Spaniard criticizes riders' positioning in sprint finales
Oscar Freire (Rabobank) was one of the sprinters who could not take advantage of stage one's final bunch sprint in Brussels on Sunday, as he crashed with just two kilometres to go.
The crash in the tight right-hand bend, the last before the finishing straight, also brought down Mark Cavendish from HTC-Columbia, Jeremy Hunt (Cervélo TestTeam) and another rider from Lampre-Farnese Vini. It appeared to be Cavendish who was first to misjudge the corner, losing his teammate Mark Renshaw's wheel to the left and triggering the crash.
Freire, who like Cavendish did not sustain any injuries from the fall, said that he couldn't remember who caused the fall. "The last kilometres were very fast," he said at the finish. "It was a difficult curve, I didn't think it was that tight towards the end. One rider went into it a bit faster than the others, and this triggered the crash. But I don't remember who it was."
The fall effectively ended both sprinters' chances of a victory in what was a very hectic finale into Brussels, but not a particularly dangerous finish. Asked what were the factors that caused riders to lose control of their bikes, Freire said, "The first day is always very nervous, and the directors make them even more nervous through the earpiece radio. Then, some people don't know where they belong.

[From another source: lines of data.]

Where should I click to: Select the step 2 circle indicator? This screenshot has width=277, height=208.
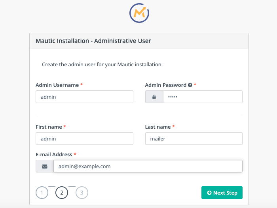click(62, 193)
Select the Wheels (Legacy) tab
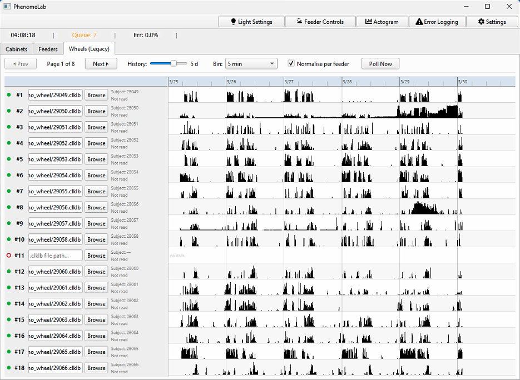Viewport: 520px width, 380px height. pyautogui.click(x=89, y=49)
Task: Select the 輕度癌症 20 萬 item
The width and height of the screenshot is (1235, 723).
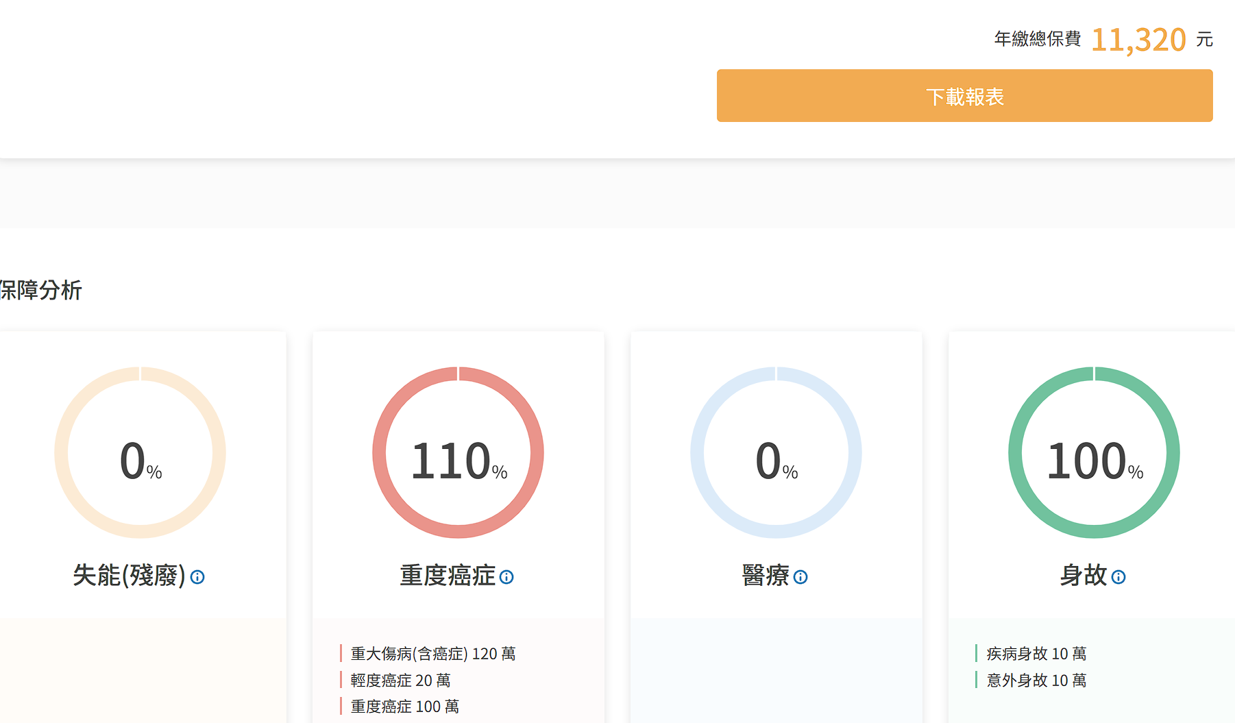Action: tap(400, 681)
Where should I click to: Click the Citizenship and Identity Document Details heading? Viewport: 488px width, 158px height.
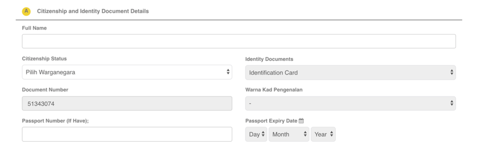click(x=93, y=11)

A lot of these crashes happen because of that."
The Spaniard added that the riders not leading out a sprint, and even those going for general classification, should distance themselves from the top of the field in order to make it less crowded.

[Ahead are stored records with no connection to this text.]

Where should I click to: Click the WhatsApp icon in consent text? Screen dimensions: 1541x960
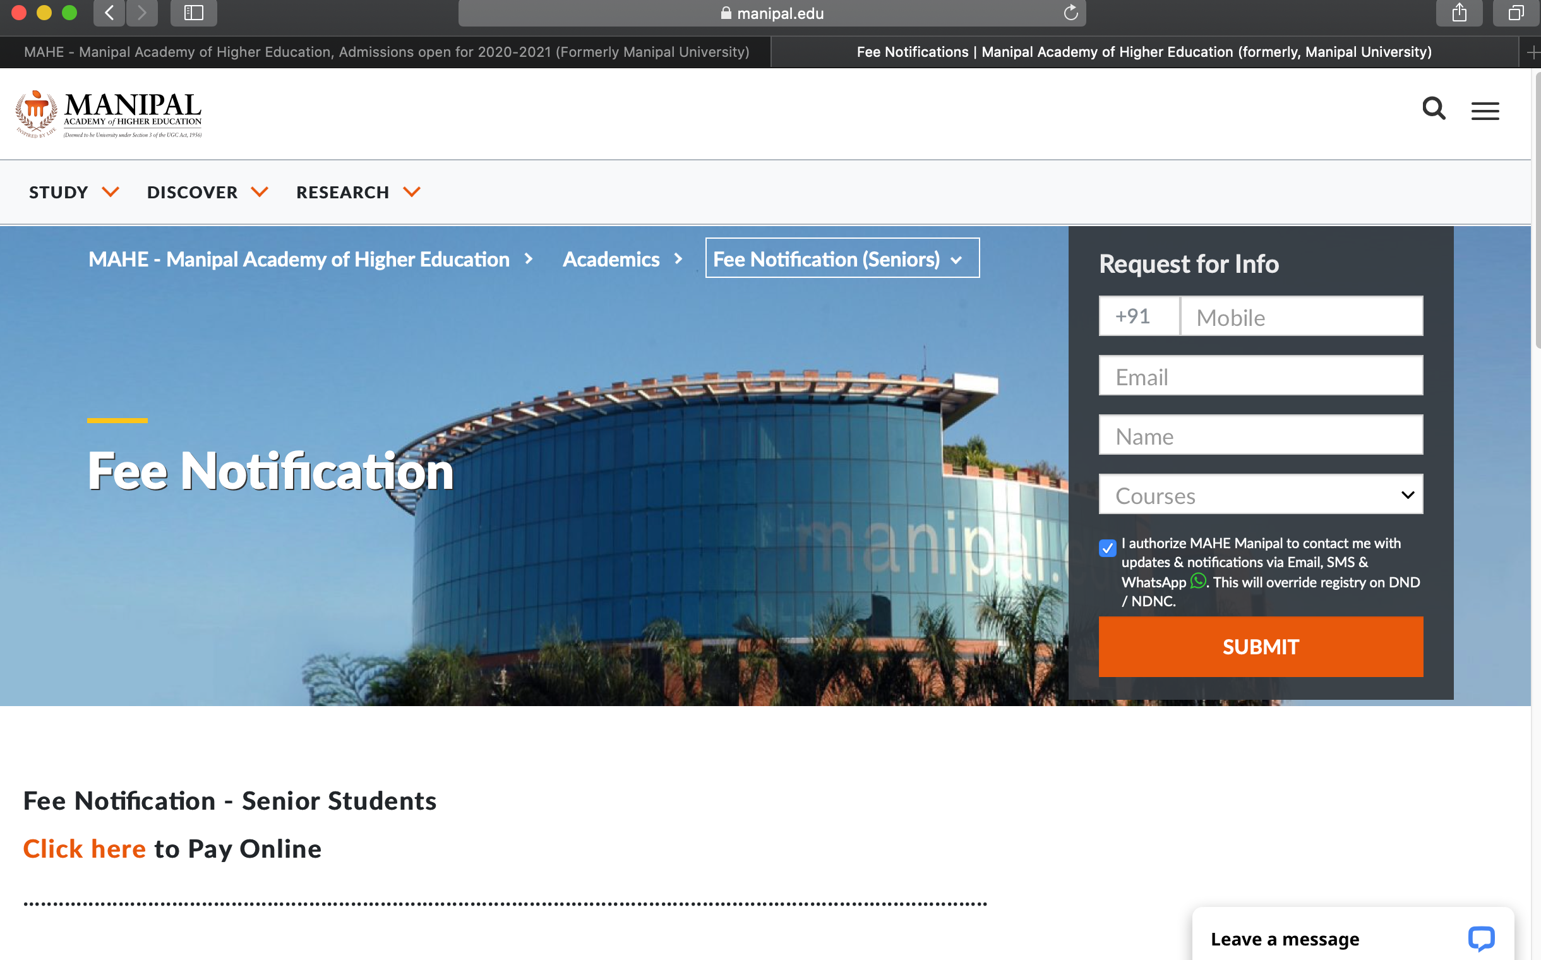pos(1197,582)
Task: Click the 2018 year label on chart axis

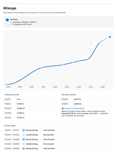Action: 8,87
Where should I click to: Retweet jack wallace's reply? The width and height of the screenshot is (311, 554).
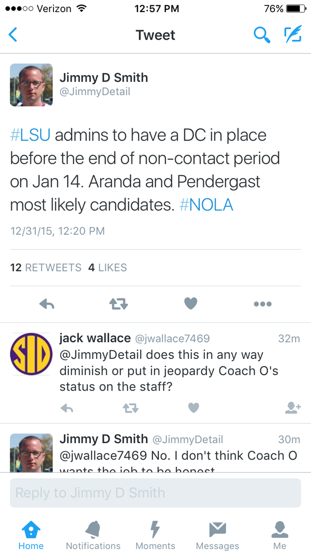coord(131,408)
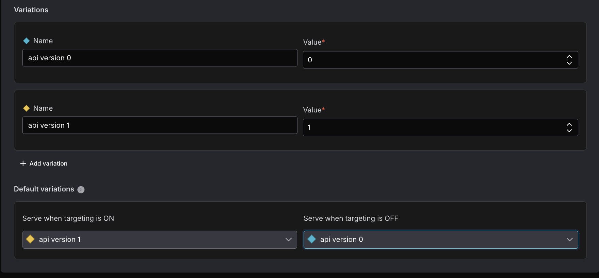Click the yellow diamond icon for api version 1
599x278 pixels.
[x=27, y=108]
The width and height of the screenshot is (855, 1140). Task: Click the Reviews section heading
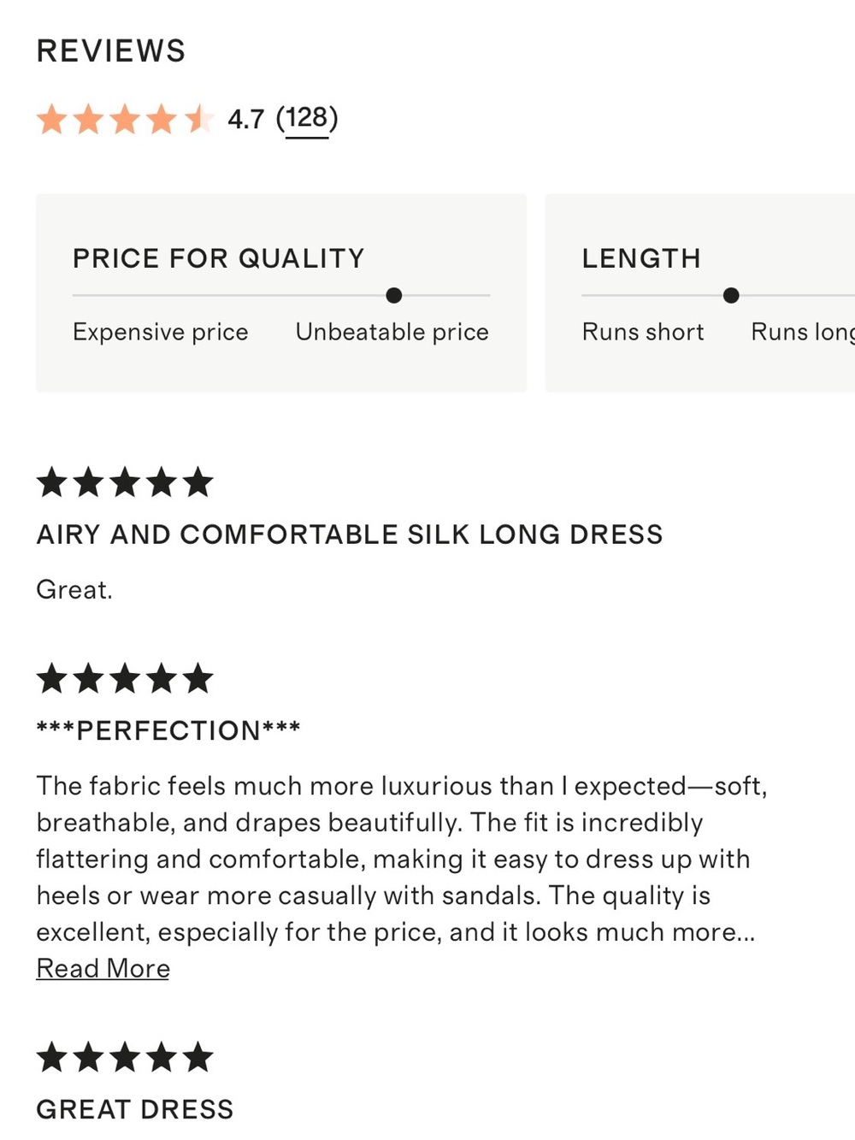pyautogui.click(x=111, y=50)
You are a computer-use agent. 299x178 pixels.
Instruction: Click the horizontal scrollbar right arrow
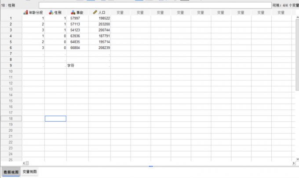pyautogui.click(x=293, y=163)
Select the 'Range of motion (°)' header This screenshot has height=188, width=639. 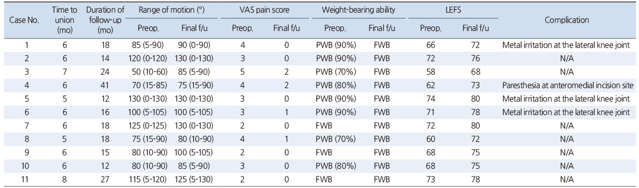(x=172, y=10)
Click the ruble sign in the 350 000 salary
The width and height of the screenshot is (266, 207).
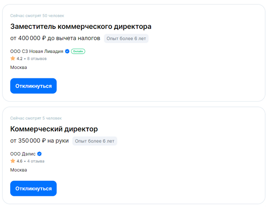point(44,141)
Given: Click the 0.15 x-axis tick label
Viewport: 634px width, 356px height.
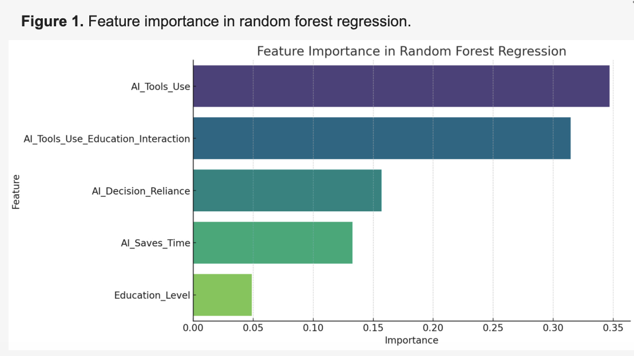Looking at the screenshot, I should (373, 329).
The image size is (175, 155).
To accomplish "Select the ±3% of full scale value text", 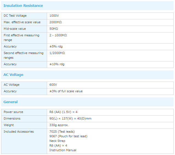I will (x=66, y=91).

"Maybe some of the leaders, once they've inside the two last kilometres, should maybe fall back a bit more than they do," he said. "It's still better to lose one or two seconds than all the Tour."
Fortunately, nobody got hurt in their crash today. The three-time world champion as well as the Manxman will thus again be able to try for a fast finish victory soon, and Freire said that his legs were responding well today.
"This was only the first day to try for a bunch sprint. There will be others. I felt good. I couldn't engage in the final sprint, but I had good feelings throughout the day."